**Aim**
Reproduce everything from the line containing "The width and" down to the line containing "Click the globe icon in Web server URL", both included, and nothing else.

**Dataset rows**
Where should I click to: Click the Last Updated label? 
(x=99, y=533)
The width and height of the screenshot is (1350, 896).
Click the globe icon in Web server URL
---
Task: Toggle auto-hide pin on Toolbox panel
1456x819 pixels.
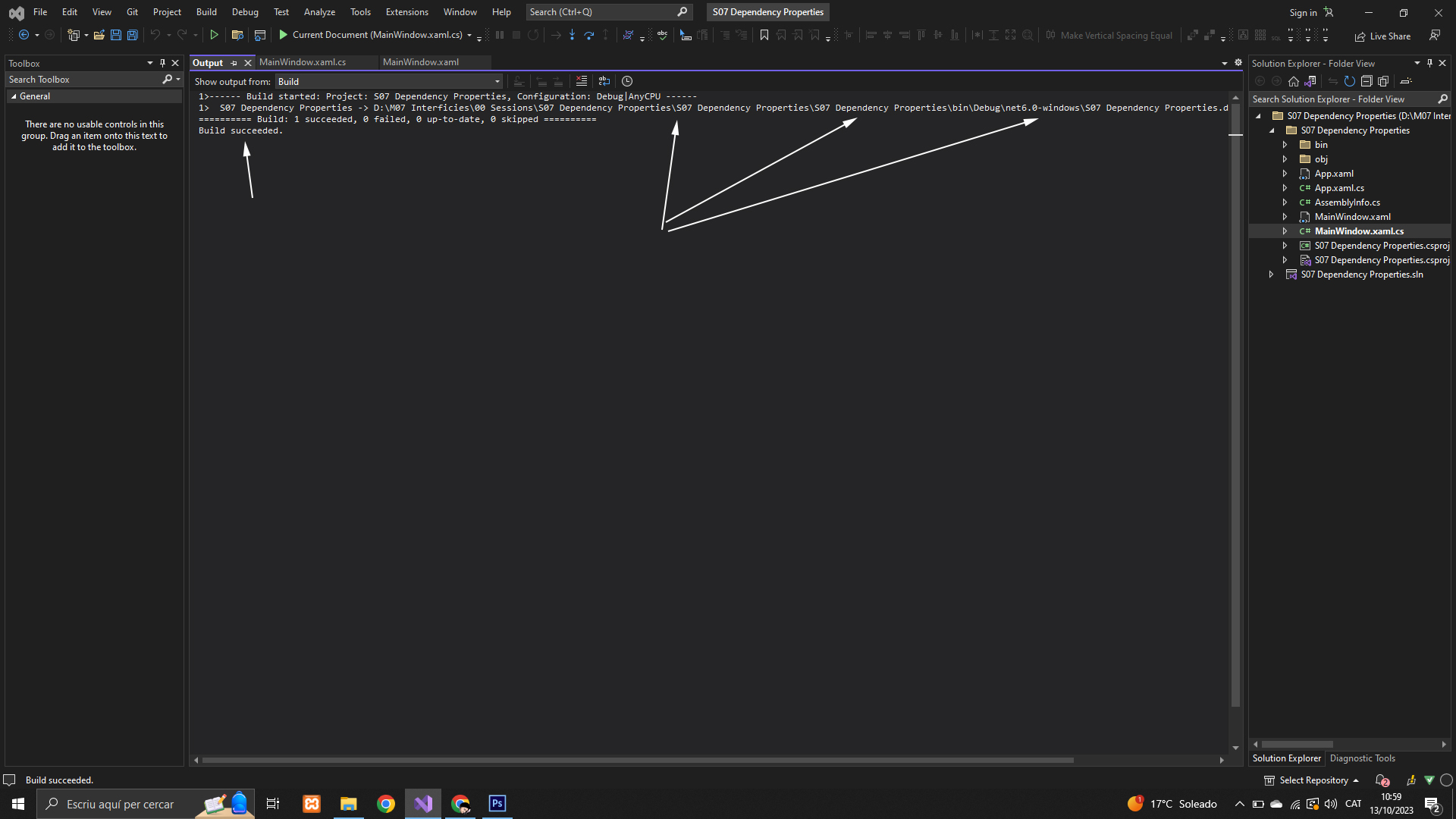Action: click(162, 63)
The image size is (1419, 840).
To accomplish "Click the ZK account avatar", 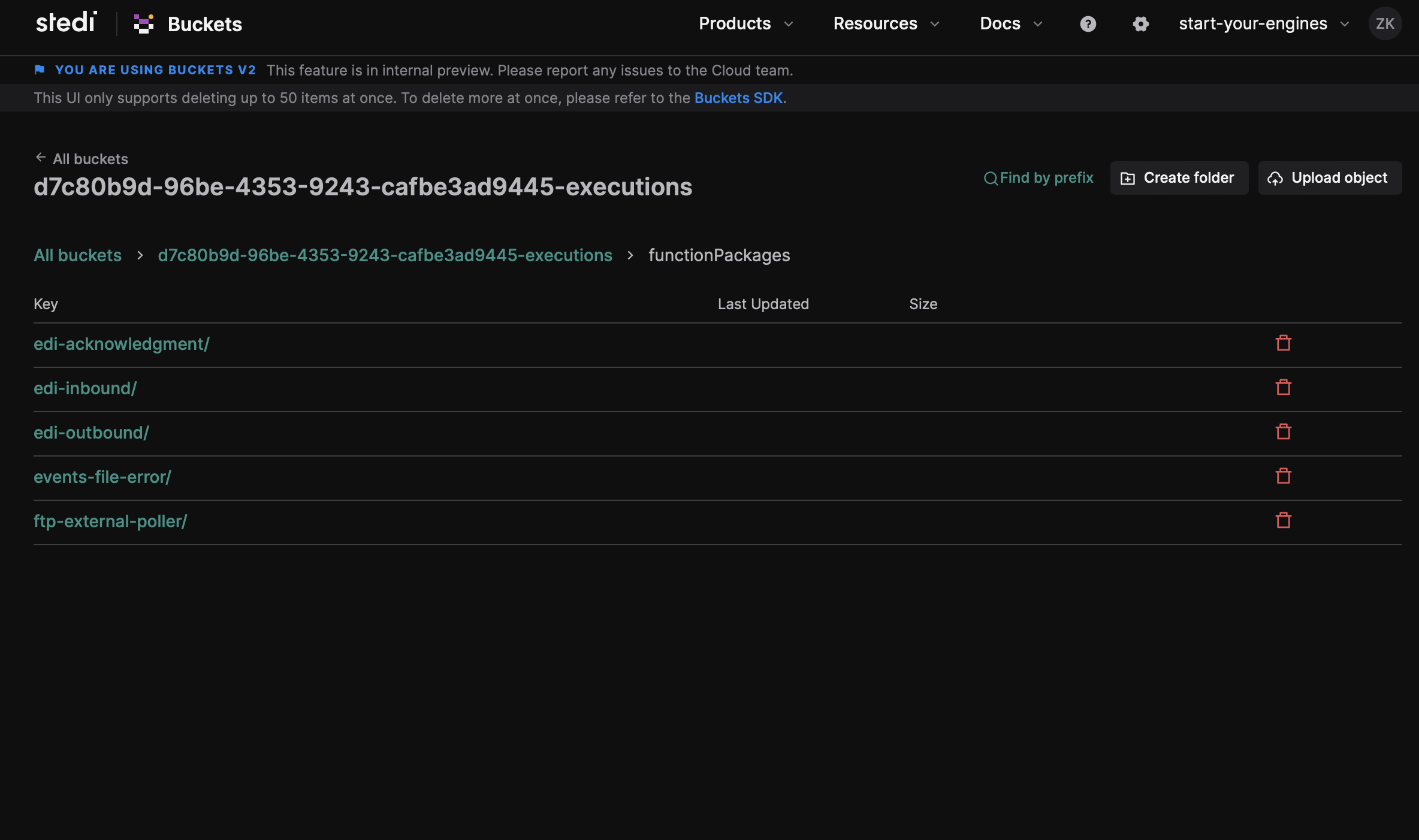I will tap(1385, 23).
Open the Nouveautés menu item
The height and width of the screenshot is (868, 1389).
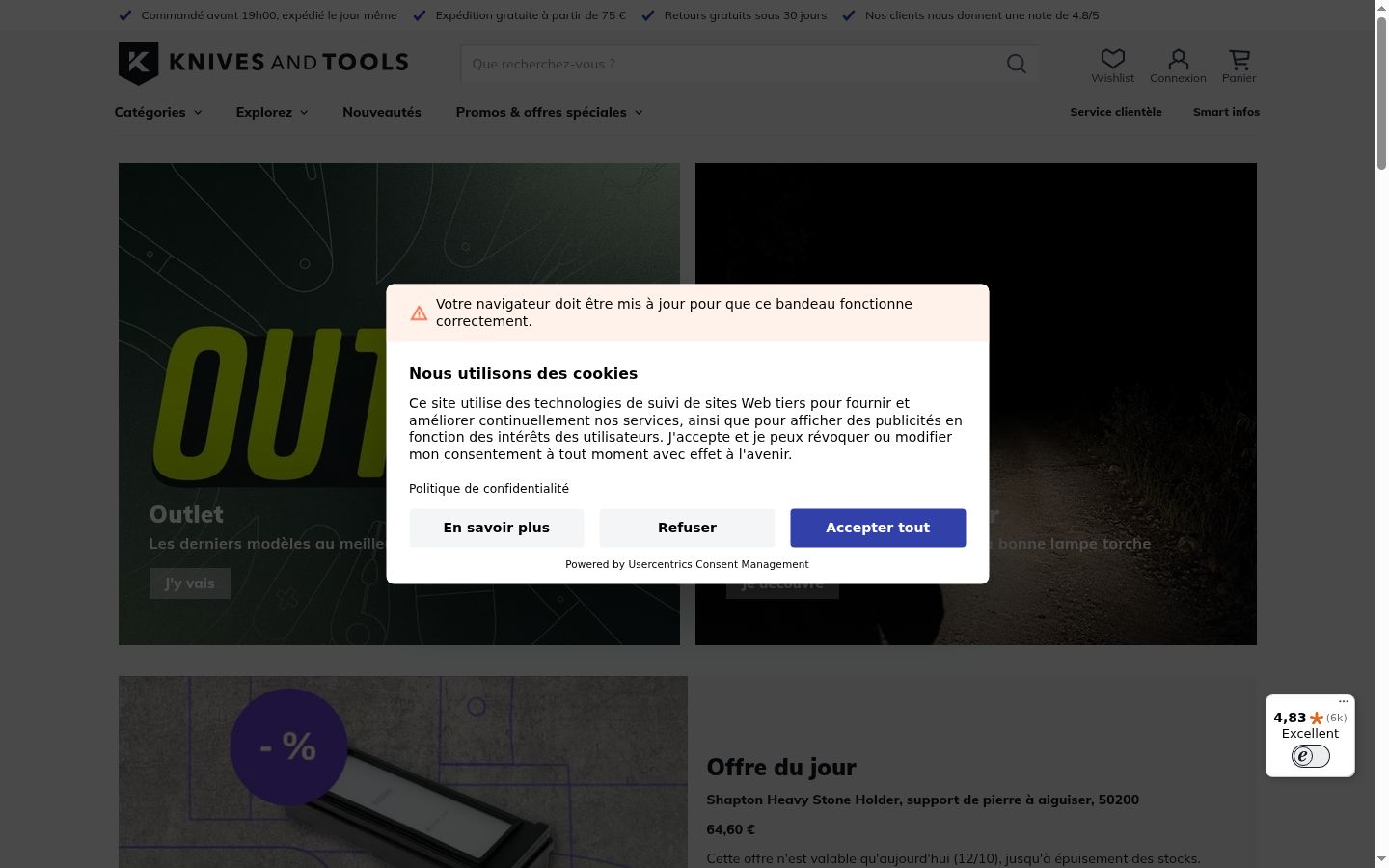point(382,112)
---
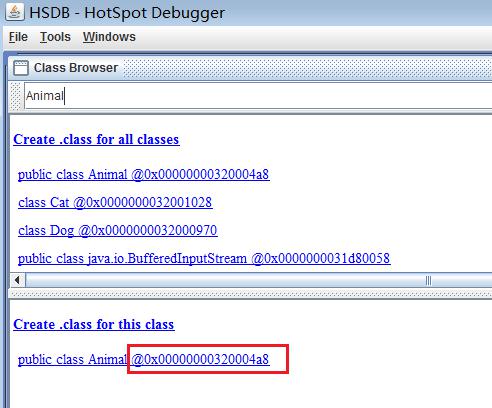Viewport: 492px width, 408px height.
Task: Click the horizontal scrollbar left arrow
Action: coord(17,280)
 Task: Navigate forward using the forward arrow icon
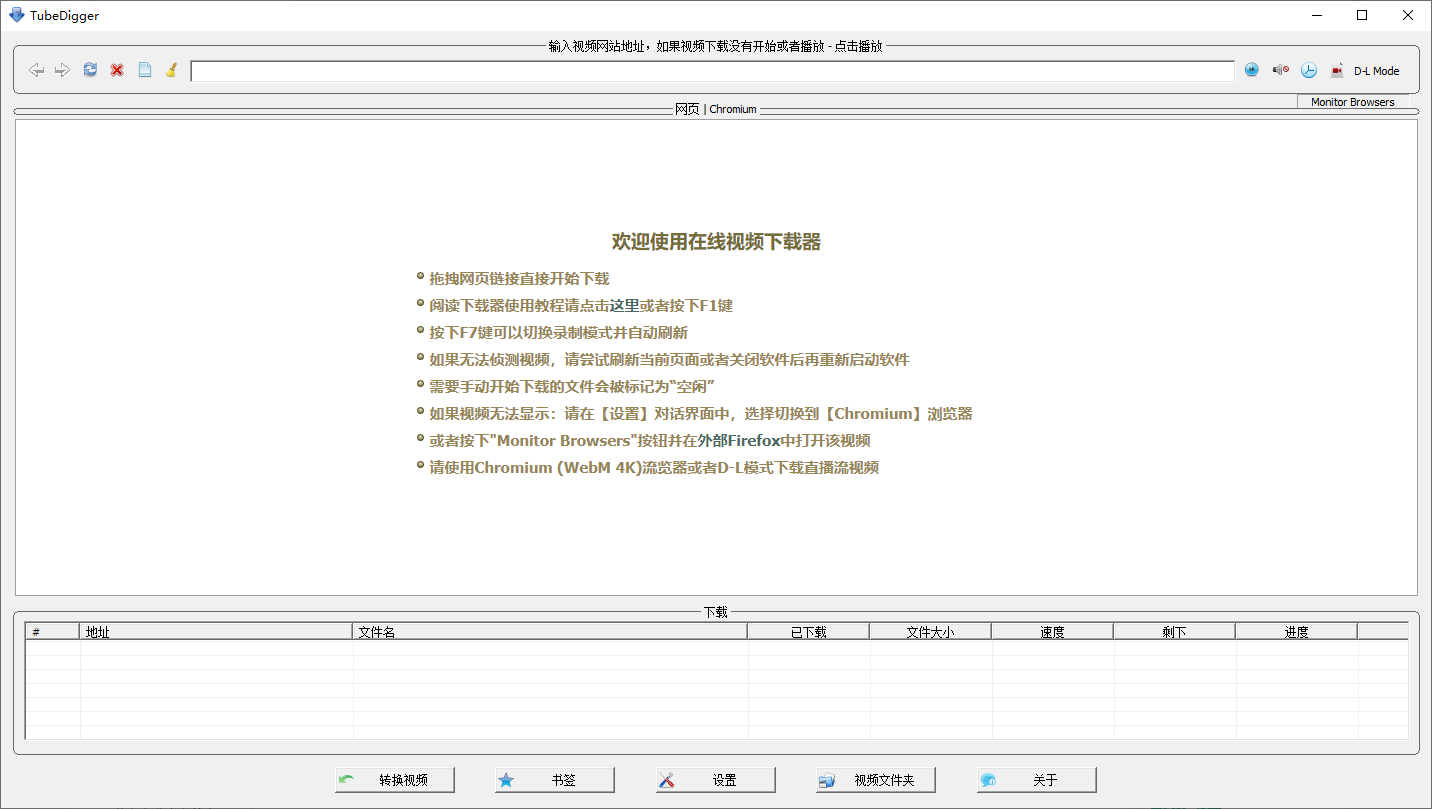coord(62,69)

**Answer to this exercise**
The width and height of the screenshot is (1350, 896).
Click the globe icon in Web server URL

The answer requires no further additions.